## [Work request]
Reproduce the following excerpt about public interest in the Petito case word for word.

The case sparked more public interest and coverage on news and social media than other missing persons and murder cases. This heightened interest was attributed to several factors, such as the refusal by Laundrie and his parents to comment on Petito's whereabouts, the amount of content on social media documenting the couple's lifestyle, the video footage of the Utah traffic stop, the audio recording of the 9-1-1 call, the video posts by witnesses which provided a lot of publicly available evidence, the idea that those involved were a young and attractive couple in a romantic getaway gone wrong, the domestic violence incidents in their relationship, an increased interest in cross-country van-dwelling trips due to the COVID-19 pandemic, and the general increased interest in true crime-related entertainment in the decade leading up to Petito's murder.

There was speculation that the case was linked to the murders of Kylen Schulte and Crystal Turner, which occurred in Moab around the same time Laundrie and Petito were there. Law enforcement ruled out any connection between the two cases by September 17.

(Stored items)
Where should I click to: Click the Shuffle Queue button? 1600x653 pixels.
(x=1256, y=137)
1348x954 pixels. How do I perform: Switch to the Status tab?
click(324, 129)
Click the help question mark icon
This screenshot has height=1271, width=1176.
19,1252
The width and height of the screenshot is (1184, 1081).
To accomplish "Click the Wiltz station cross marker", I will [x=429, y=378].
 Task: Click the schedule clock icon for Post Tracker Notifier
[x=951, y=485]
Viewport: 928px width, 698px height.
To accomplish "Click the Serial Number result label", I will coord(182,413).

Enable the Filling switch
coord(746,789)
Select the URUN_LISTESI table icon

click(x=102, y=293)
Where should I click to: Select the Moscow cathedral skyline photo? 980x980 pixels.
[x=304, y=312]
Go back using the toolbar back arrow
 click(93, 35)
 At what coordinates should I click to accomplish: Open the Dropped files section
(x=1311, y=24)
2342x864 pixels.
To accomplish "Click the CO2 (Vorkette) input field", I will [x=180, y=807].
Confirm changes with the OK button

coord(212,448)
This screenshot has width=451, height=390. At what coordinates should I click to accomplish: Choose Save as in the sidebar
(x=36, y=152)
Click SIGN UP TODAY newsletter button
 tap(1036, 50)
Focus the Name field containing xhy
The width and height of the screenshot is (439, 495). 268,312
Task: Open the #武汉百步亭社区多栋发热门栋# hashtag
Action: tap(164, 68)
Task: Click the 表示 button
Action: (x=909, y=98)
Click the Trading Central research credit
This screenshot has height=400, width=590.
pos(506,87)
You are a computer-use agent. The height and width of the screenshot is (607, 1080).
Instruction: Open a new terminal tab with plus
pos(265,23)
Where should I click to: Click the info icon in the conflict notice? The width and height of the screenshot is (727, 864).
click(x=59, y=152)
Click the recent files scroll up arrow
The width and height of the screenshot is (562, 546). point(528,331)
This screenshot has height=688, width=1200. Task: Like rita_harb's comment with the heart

## [Answer box]
The case sparked more public interest and coverage on news and social media than other missing persons and murder cases. This heightened interest was attributed to several factors, such as the refusal by Laundrie and his parents to comment on Petito's whereabouts, the amount of content on social media documenting the couple's lifestyle, the video footage of the Utah traffic stop, the audio recording of the 9-1-1 call, the video posts by witnesses which provided a lot of publicly available evidence, the idea that those involved were a young and attractive couple in a romantic getaway gone wrong, the domestic violence incidents in their relationship, an increased interest in cross-country van-dwelling trips due to the COVID-19 pandemic, and the general increased interest in true crime-related entertainment in the decade leading up to Petito's murder.

There was speculation that the case was linked to the murders of Kylen Schulte and Crystal Turner, which occurred in Moab around the same time Laundrie and Petito were there. Law enforcement ruled out any connection between the two cases by September 17.